NOTA 1. MALebranche y la estructura del tríptico
La organización conceptual de la obra se inspira libremente en la filosofía de Nicolas Malebranche (1638-1715). El tríptico fue concebido como un recorrido desde el conocimiento procedente de las sensaciones («Ballet Urbano»), pasando por el conocimiento conservado en la memoria («Diálogos en San Borondón»), hasta llegar al conocimiento de la idea pura («…sin tiempo / sin importancia…»).
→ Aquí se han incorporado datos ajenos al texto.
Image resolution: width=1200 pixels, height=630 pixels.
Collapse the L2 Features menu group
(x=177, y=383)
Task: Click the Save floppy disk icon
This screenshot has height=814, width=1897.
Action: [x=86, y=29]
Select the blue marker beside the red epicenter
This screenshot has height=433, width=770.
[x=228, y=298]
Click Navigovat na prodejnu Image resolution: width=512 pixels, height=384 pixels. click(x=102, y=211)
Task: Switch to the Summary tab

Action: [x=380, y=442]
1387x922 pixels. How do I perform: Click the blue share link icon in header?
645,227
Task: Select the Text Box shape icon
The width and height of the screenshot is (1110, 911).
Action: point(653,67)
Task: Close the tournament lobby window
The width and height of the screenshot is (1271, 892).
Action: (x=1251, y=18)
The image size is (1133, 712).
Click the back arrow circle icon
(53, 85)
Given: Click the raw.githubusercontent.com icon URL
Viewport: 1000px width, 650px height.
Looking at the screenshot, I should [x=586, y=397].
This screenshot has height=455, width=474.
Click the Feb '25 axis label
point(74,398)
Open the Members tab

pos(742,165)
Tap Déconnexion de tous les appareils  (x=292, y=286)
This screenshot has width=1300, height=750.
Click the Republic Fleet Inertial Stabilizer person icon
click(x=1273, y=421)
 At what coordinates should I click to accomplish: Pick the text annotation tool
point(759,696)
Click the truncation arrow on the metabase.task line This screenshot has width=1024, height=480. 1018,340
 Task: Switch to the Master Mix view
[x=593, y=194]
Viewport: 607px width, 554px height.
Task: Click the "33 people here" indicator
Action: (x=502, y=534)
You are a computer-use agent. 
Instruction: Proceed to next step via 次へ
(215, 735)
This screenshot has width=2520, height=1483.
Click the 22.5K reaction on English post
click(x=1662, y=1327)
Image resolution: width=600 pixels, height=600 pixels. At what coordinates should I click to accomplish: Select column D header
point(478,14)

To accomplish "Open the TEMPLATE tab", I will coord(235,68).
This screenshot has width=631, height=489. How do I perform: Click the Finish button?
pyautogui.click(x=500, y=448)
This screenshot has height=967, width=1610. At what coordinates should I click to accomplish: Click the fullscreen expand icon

Las tres piezas no eran obras independientes, sino las partes de una única construcción conceptual.
NOTA 2. Porqué fue la primera
La tercera pieza constituyó la primera obra de concierto plenamente funcional basada en una cámara conectada a un ordenador para generar música en tiempo real a partir de la presencia y el movimiento del público.
Su carácter pionero no deriva de la existencia de una cámara ni de la utilización de ordenadores, tecnologías que ya estaban siendo investigadas en distintos laboratorios internacionales, sino de la convergencia de varios elementos en una obra pública operativa:
Análisis visual mediante cámara.
Conversión de la actividad visual en control musical.
Generación sonora en tiempo real.
Funcionamiento estable en concierto público.
Participación directa de los asistentes.
Verificación pública del sistema durante la actuación.
Ausencia de intérprete.
Ausencia deliberada del compositor.
Duración indeterminada.
Obra concebida como idea y sistema, no como objeto sonoro cerrado.
La novedad histórica no reside en cada uno de estos elementos por separado, sino en su aparición conjunta dentro de una misma obra presentada públicamente en 1997.